Lastly, this study aimed at improving compliance by changing the practices of staff and patients who were functional enough to engage in their own healthcare, in addition to addressing operational issues and increasing physician awareness. The study did not examine changes in knowledge-base stemming from the educational aspect of the implemented interventions. For example, with respect to nursing, it remains unclear if the best practice alert best addressed causative knowledge gaps, or if its distribution only reinforced the need for order compliance.

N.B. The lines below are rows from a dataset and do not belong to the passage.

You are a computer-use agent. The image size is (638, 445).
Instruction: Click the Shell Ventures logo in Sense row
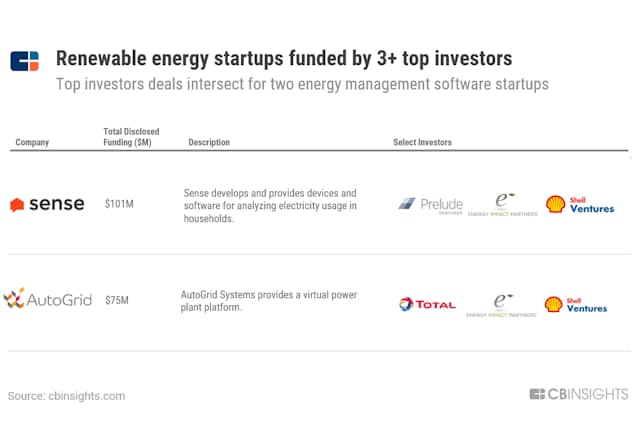pyautogui.click(x=579, y=205)
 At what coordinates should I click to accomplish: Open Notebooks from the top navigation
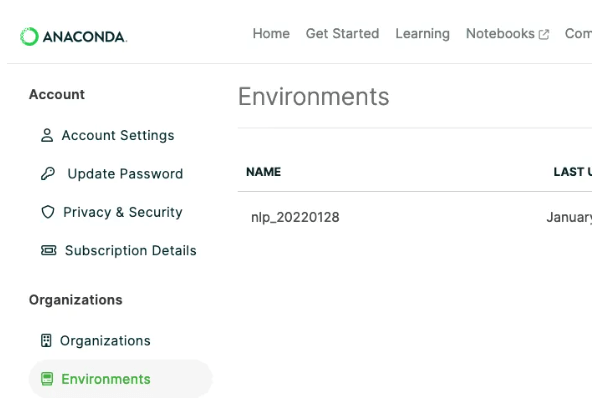tap(499, 34)
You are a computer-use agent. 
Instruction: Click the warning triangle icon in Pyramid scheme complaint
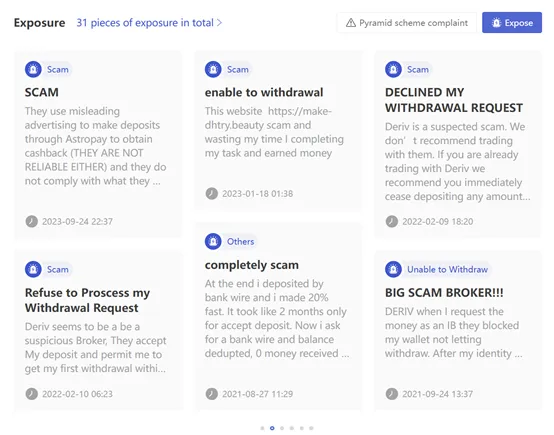350,23
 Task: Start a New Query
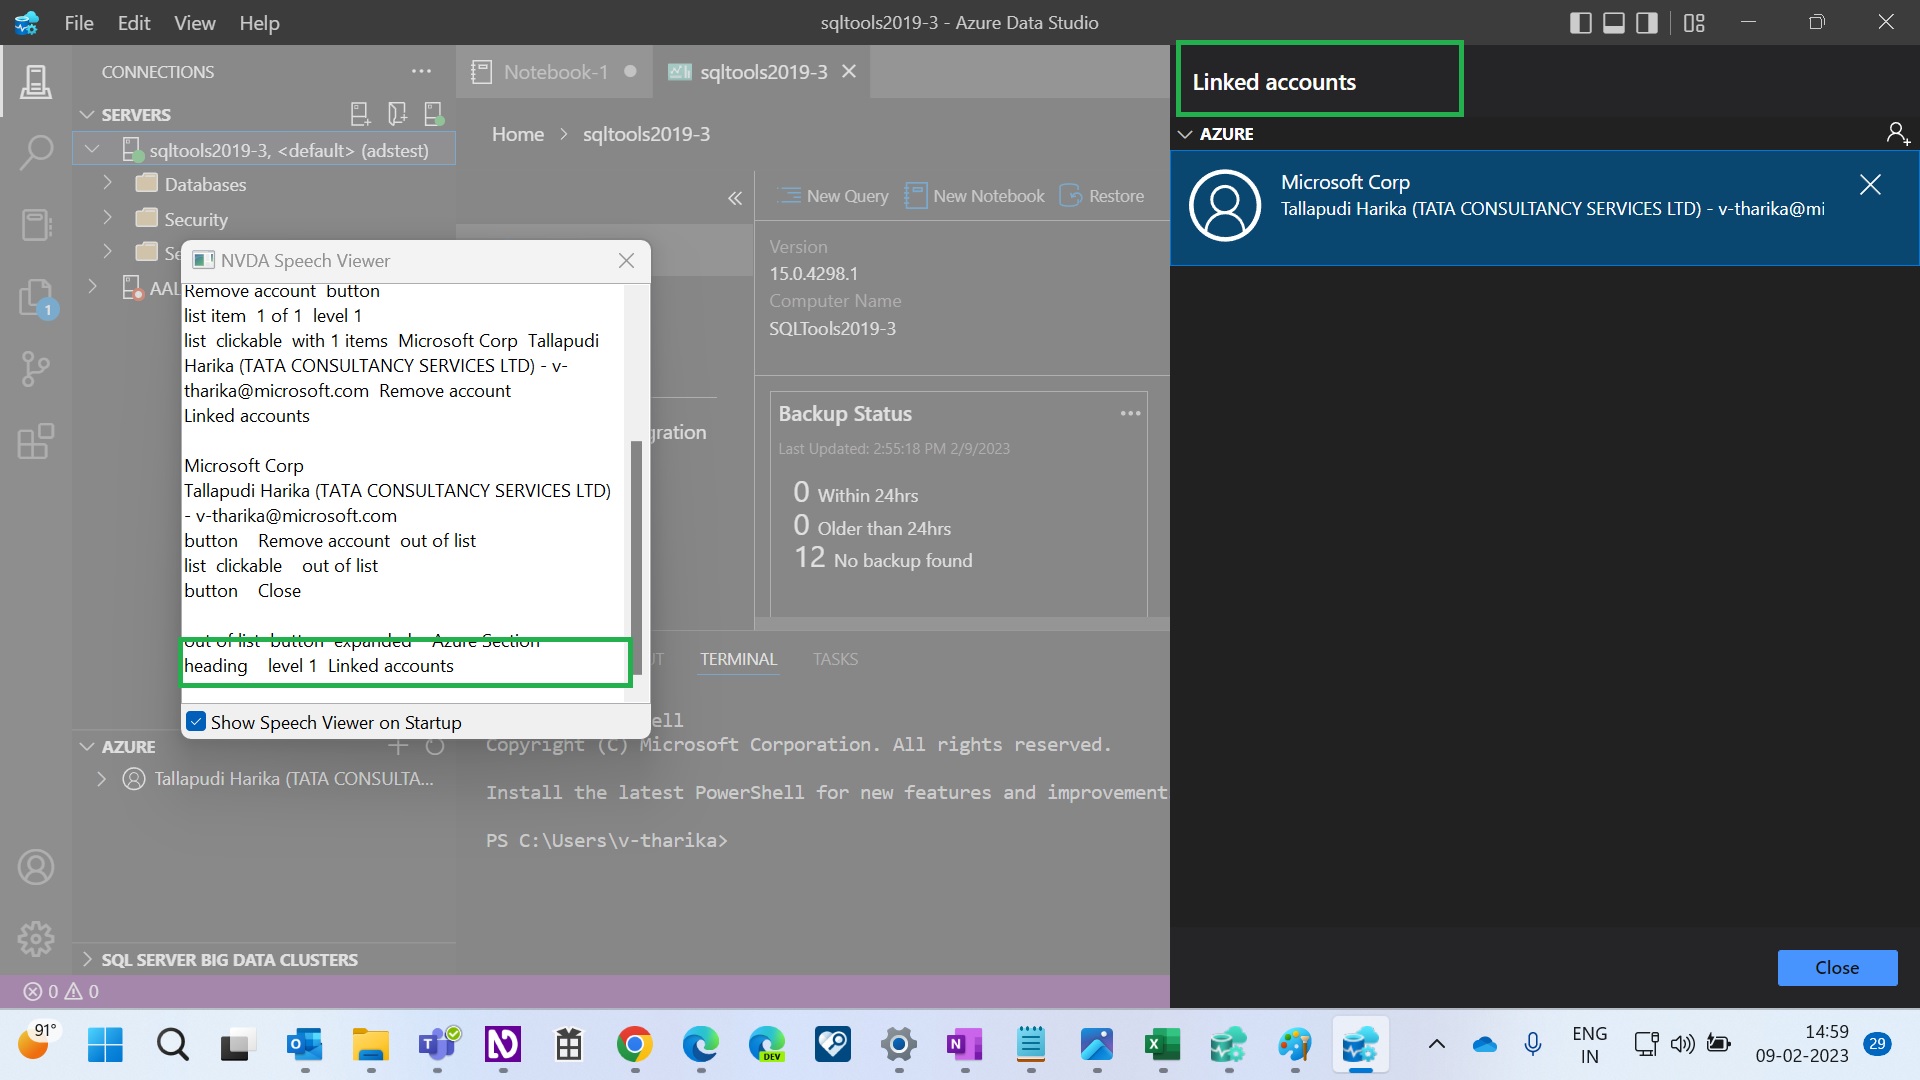(x=835, y=195)
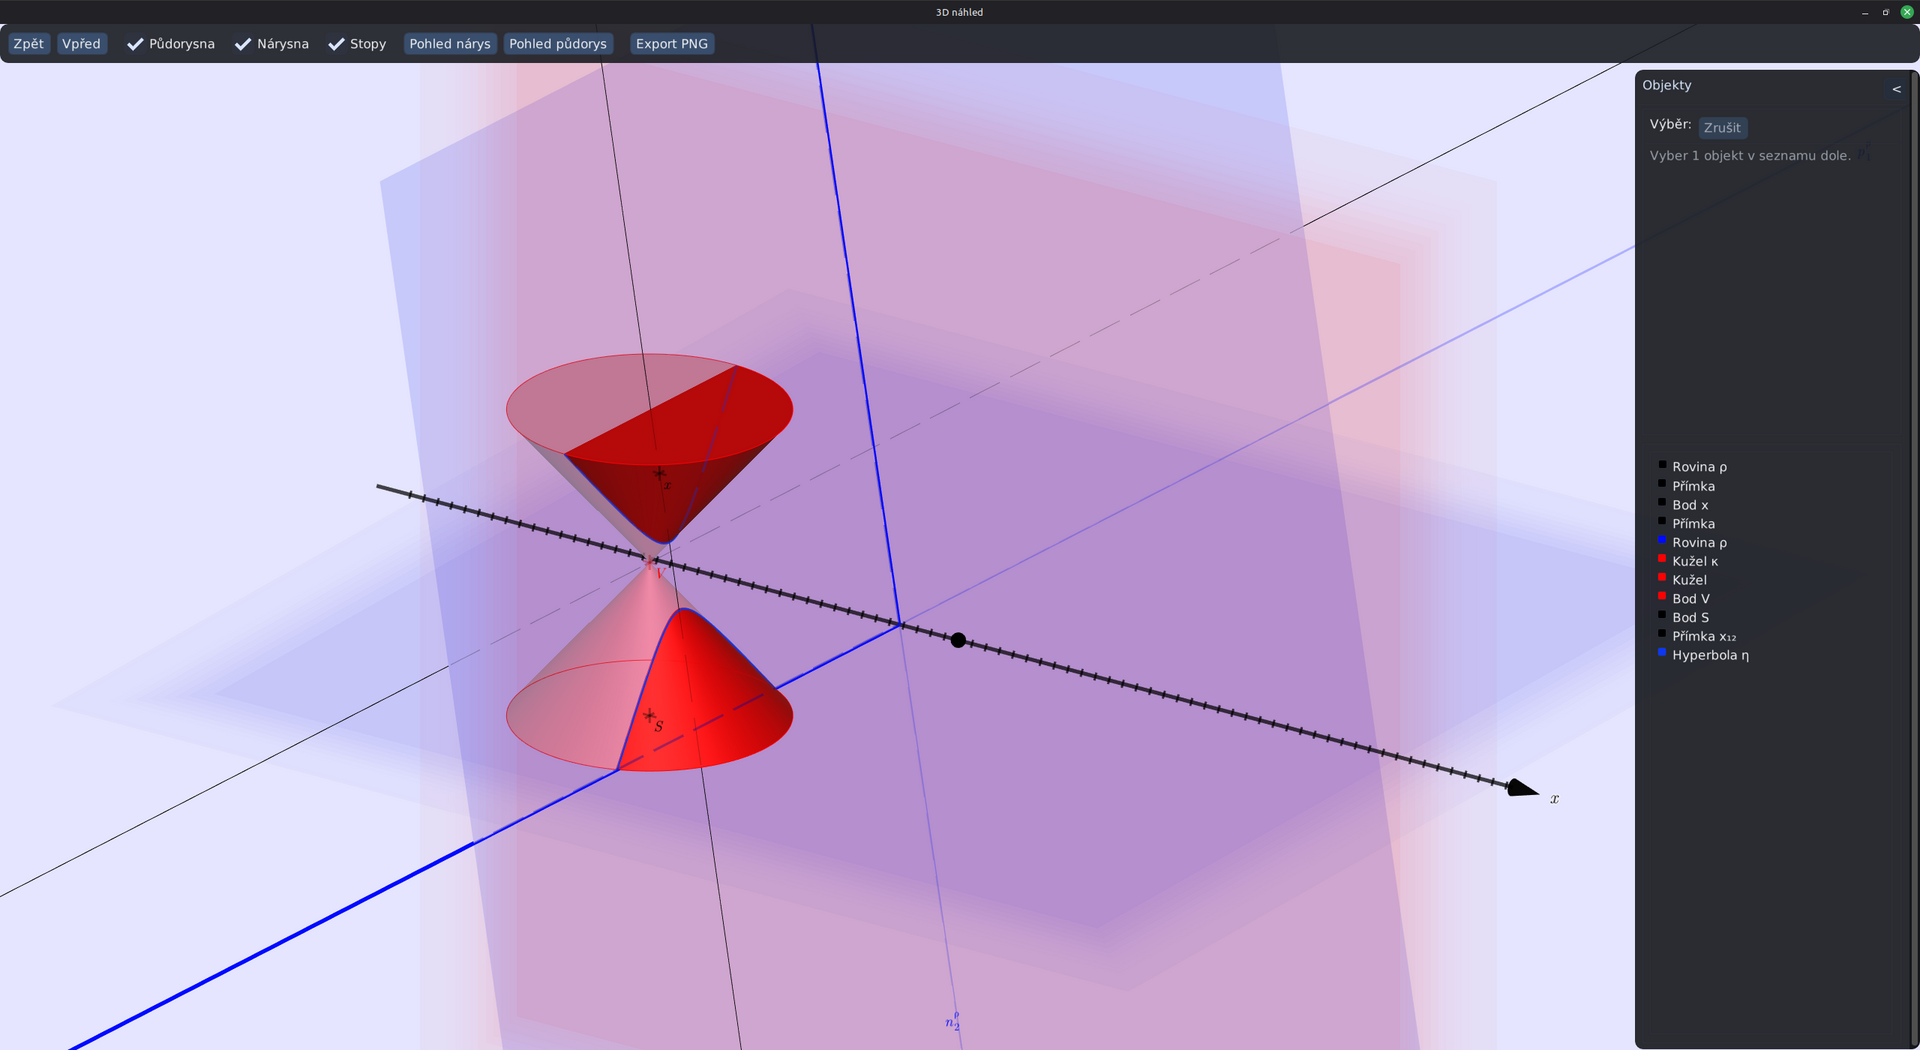The width and height of the screenshot is (1920, 1050).
Task: Switch to Pohled půdorys view
Action: click(558, 44)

Further study could examine the impact of the best practice alert on nursing perceptions of the SCDs and/or additional barriers to nursing compliance, including the use of additional educational tools.
Additional work is needed to further improve SCD compliance that ultimately remains low. This could be directed towards improvement in any of the areas impacting compliance and will likely require a higher level of system-wide interventions and further team-led changes, with physicians needing to maintain the highest levels of engagement. For example, a different SCD machine could be used with simpler display, less frequent alarms and/or wireless sleeves without tubing. The best practice nursing alert could be discussed by physicians and reviewed at hospital-wide nursing conferences, rather than those limited to the stepdown floor, increasing global nursing awareness of SCD compliance. At another institution, the authors are studying incorporating the best practice alert into the electronic medical record and making SCDs an automated order for postoperative patients. Finally, the patient-directed infographic could also be included in the hospital’s standardised preoperative pamphlet for elective cases and could also be posted along with the standard posters reminding patients about incentive spirometry and/or the iCOUGH protocol.